Je me plante devant Miséricorde et la défie du regard.
- Moi aussi, je connais l'histoire. Sauf qu'ici, je ne vais pas me réveiller au pied d'un arbre et tout ne rentrera pas dans l'ordre. Je suis ici contre mon gré et je suis obligée d'avancer. Quels que soient le sang que je verse ou la douleur que je ressens. Je me bats pour rentrer chez moi, te serrer dans mes bras et te faire chier avec mes manières grossières et mon désordre.
- Le monde ne tourne pas autour de toi, Alice Hudgeson. N'oublie pas que moi aussi j'ai fait des sacrifices. Regarde ce que je suis devenue.
- Un esprit au look douteux et bipolaire, réponds-je en esquissant un demi sourire.
Elle rit en retour.
- T'es vraiment trop conne.

*
**

  Pourquoi je suis devenue une rebelle? Je crois que je supportais pas trop que mon père se fasse dorloter alors qu'il en foutait pas une à la maison. Résultat, je n'ai eu qu'une demi-éducation. Et ma mère savait pas trop s'y prendre avec les enfants. À dix ans, j'ai commencé à faire des crises. Ma mère, incapable d'affirmer son autorité cédait à tous mes caprices. Très vite, c'est moi qui suis devenue celle qui commande. Le problème: ça m'est toujours resté et en cours, je tenais tête à mes profs. Résultat: visites régulières chez le directeur et administration d'un psychologue à domicile. Puis, plus tard, j'ai traîné avec des gens peu fréquentables, vous connaissez. Mes camarades m'avaient affublé du charmant sobriquet suivant: Alice Hudgefolle. Ou encore Asile la Débile. Pourtant, à dix-huit ans, j'avais arrêté toutes mes conneries. J'avais trouvé un sens à ma vie dans la musique et les textes. Je m'étais mise à chanter. Et le premier truc que j'avais écrit, je l'ai chanté. Si fort car j'étais si fière, je l'ai chanté au nez des professeurs. Si bon que c'était de le crier à tous les camarades qui, du doigt me pointaient. Je me sentais belle, je me sentais de bonne humeur. En faisant profiter mon organe vocal, je m'étais libérée. Cette chanson que j'ai écrite résonne encore aujourd'hui dans ma tête, comme un combat personnel qui me pousse à avancer...

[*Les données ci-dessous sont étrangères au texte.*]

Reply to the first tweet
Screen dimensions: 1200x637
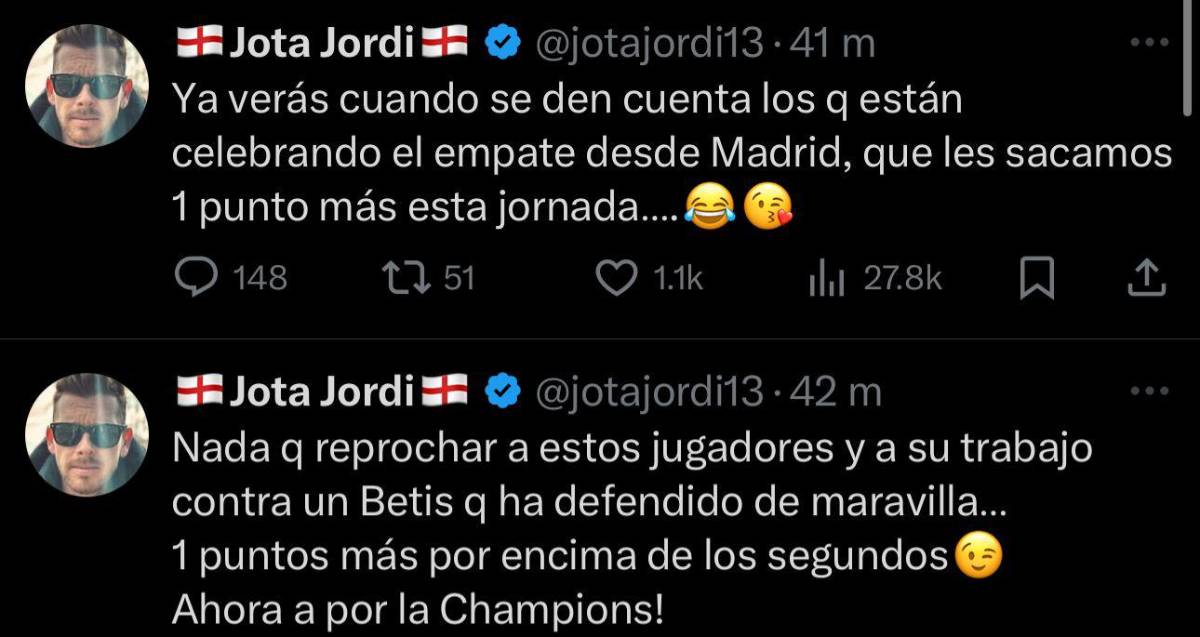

Alors leur Enfer à la con, moi je sais où ils peuvent bien se le fourrer...

*
**

Elle vous salue bien, la petite fille
Qu'elle a grandi, qu'elle est jolie
Celle qu'on montrait, l'appelant débile
Elle est revenue de son asile

Pour poser sur vous un présage
Sa voix n'est pas vraiment un mirage
Vous pouvez bien examiner
Mais vous tomberez à mes pieds

Elle est sauvageonne, la petite fille
Son père regarde pendant qu'elle s'habille
Et tandis que je chante pendant des heures
J'oublie toutes mes vieilles rancoeurs

Pour vous délivrer un message
L'oiseau va sortir de sa cage
Allumez la radio, la télé
Vous pourrez m'entendre chanter

Maintenant, que pensez-vous de la petite fille?
Méritait-elle vraiment toutes ces moqueries?
Voici le prénom de toutes merveilles
Alors ouvrez vos oreilles

Je suis devenue cigale
Mais la fourmi a le Graal
Pour l'avoir, je vais chanter
Pas la peine de me dire de danser

  - Tu écris de jolies paroles. Dommage que tu aies un caractère merdique, commente Miséricorde.
- J'ai pas besoin de tes conseils pour vivre en société.
- Toute façon, tu les suivras pas.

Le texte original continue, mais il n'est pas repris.